## SET EXERCISE
Convert the material from the line containing "You are a computer-use agent. 469x301 pixels." through the end of the material, both included, into a JSON list of strings with one string per line. Skip blank lines and leave the pictures out.

────────

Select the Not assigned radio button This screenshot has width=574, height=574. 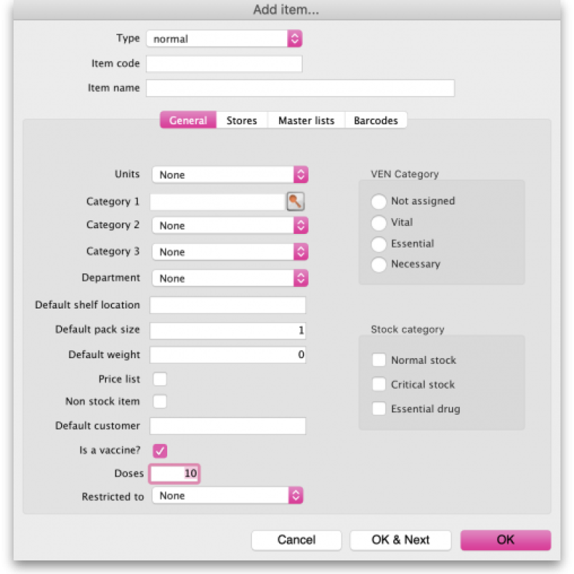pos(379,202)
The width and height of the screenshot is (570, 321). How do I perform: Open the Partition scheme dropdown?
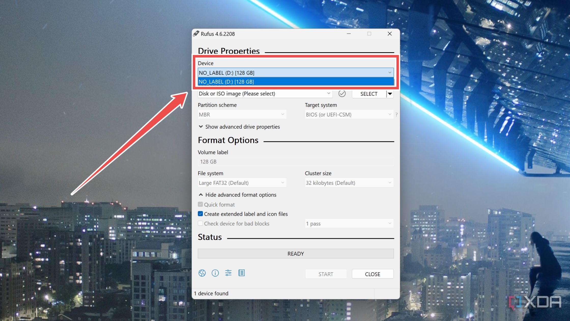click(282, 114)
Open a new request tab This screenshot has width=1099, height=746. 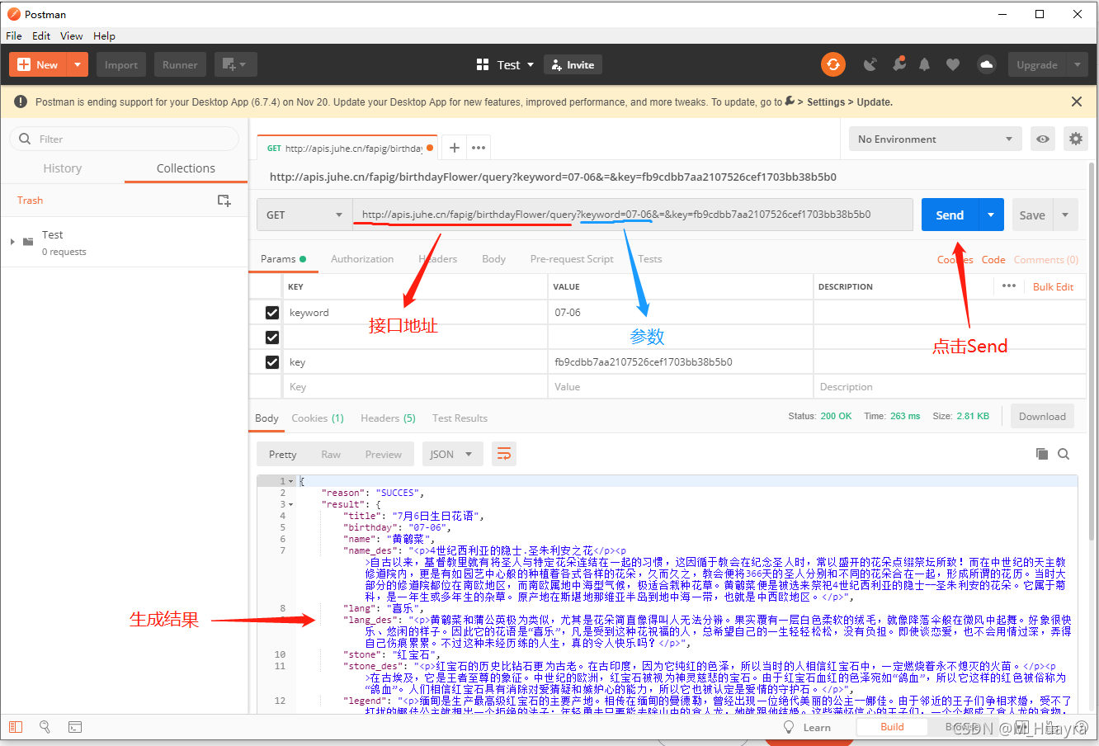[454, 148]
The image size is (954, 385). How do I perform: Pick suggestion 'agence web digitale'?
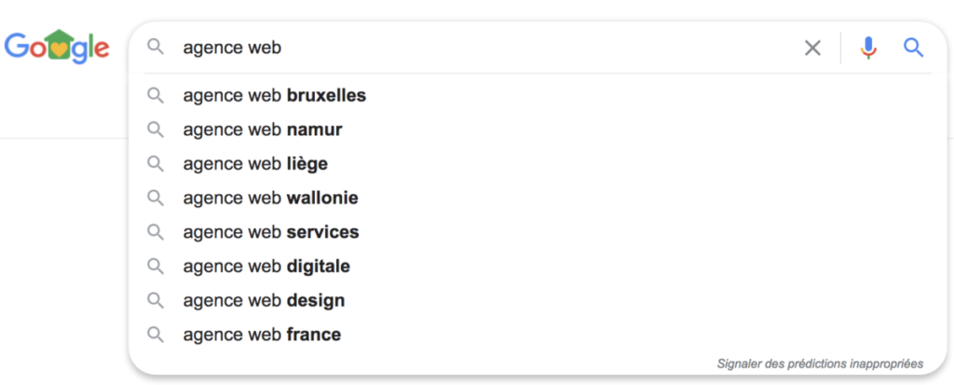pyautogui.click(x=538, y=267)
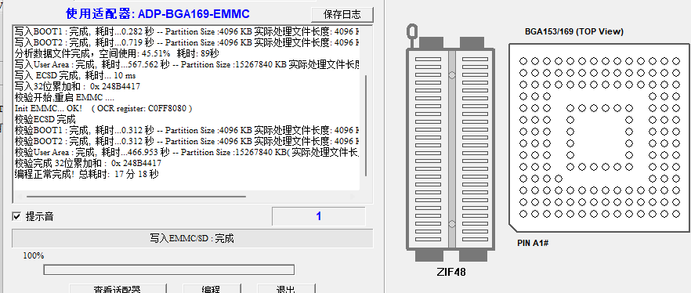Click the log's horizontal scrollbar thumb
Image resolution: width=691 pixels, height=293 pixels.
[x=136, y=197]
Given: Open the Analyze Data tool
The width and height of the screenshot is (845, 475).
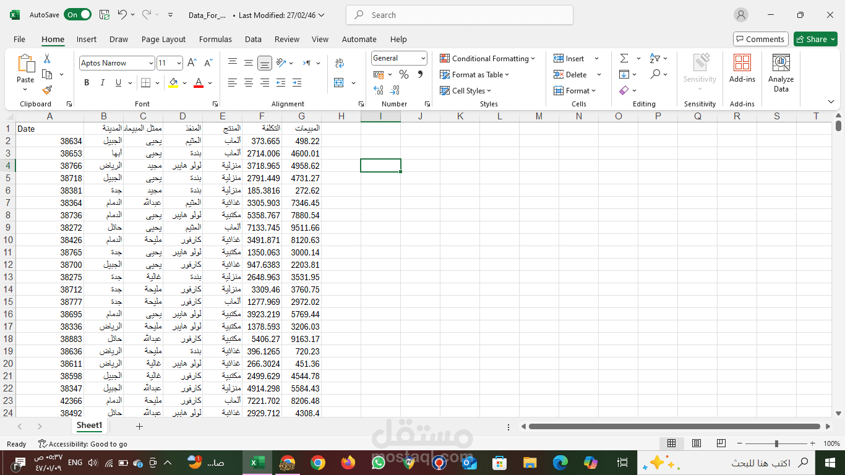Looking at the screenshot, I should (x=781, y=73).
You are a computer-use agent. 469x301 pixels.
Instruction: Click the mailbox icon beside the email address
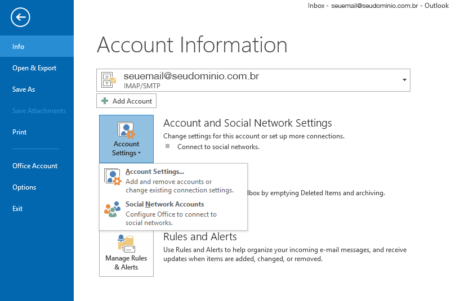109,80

────────

## COMPLETED EXERCISE
[
  "You are a computer-use agent. 469x301 pixels.",
  "Instruction: Click the mailbox icon beside the email address",
  "109,80"
]